“酒气好重。”
待江斜躺到身边,不知是害羞还是负气,楚荧悄悄转过身去,背对江斜,轻声嗔道。
江斜却久久没回话,一时间,气氛竟有些安静。
“睡着了?你不是说要凶我么。”半晌没得到江斜的回复,楚荧便像只示威的奶猫一样,颇有些不满地轻哼道。
——亏她今天晚上准备了许多想对江斜说的话。
怎想到,江斜却突然伸手,楚荧只感觉他的手指自腰间划过,然后整个人自身后被江斜拥住。

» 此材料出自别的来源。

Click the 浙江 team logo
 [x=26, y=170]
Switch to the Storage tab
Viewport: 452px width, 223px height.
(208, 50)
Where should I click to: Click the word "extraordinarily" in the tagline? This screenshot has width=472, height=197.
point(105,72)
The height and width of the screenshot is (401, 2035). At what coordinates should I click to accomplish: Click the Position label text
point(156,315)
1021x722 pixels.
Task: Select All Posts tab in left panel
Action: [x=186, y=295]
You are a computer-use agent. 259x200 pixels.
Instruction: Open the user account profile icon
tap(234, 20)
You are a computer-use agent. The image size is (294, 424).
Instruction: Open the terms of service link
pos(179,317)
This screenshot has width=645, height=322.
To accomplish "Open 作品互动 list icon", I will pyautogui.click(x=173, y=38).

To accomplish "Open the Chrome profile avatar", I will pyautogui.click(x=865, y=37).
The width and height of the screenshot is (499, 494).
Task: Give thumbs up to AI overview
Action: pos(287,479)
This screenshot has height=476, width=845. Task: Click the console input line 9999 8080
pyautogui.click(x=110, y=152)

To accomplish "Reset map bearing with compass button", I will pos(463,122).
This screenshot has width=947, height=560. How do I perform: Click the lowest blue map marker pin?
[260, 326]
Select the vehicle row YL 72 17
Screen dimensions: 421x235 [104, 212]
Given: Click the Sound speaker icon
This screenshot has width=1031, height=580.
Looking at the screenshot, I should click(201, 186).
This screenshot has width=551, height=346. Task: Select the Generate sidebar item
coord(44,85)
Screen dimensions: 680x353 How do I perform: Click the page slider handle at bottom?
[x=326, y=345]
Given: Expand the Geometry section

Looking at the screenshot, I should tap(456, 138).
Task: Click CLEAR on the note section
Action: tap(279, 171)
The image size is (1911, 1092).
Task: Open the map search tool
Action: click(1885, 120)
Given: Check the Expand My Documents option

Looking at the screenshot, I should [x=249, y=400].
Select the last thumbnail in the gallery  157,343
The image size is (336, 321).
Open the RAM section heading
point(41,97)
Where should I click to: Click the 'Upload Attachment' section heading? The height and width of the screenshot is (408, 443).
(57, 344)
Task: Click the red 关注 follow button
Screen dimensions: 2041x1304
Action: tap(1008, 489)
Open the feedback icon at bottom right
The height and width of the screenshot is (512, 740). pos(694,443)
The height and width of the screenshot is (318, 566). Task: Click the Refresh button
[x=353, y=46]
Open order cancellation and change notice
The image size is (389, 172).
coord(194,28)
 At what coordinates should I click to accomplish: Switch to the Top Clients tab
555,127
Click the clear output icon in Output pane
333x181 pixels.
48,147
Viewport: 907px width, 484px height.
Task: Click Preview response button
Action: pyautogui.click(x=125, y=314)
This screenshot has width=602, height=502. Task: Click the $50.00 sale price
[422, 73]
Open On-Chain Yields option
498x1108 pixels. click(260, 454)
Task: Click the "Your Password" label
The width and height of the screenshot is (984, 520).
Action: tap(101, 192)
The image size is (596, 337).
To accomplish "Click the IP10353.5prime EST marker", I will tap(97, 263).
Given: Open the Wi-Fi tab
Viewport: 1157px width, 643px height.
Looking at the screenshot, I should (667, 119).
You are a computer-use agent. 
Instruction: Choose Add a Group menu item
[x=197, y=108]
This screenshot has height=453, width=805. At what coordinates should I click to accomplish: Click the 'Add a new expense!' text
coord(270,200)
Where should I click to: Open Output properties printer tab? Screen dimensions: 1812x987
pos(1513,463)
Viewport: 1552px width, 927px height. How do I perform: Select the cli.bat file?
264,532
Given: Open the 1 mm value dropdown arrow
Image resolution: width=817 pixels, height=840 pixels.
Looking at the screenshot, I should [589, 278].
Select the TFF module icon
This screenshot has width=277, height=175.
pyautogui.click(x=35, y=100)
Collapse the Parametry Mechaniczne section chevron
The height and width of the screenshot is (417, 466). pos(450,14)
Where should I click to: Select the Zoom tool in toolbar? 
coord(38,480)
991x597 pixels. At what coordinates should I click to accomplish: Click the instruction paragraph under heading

不知是不是喝过酒的缘故,他将楚荧从身后禁锢在怀里的时候,颇用了几分力气。
“你、你没睡着?”尽管背对着江斜,楚荧还是红了脸。
许是醉了,江斜的脸埋在楚荧的肩窝里,带着酒气的吐息落在楚荧的脖间。
这是她心爱的男子,楚荧觉得自己都快要在这般酒香里软成了一滩水,身子有些热,却又发麻。
楚荧用最后的理智,伸手去推他:
“江斜,太近了。”
江斜今天晚上喝了不少酒,在旁人面前,他必须撑着自己清醒,如今到了楚荧身边,方才能显出些许醉态来。
“我知道。”江斜借着醉意开口,话中带着些迷茫,唇瓣隔着寝衣,蹭到了楚荧的肩。
“……我们又不是夫妻。”楚荧红了脸,却又觉得这话凄凉。
本就是。这门亲事本就是一桩交易,一场合作,两个人虽以夫妻相称,却一直守着那道合作的底线,未有过出格的事。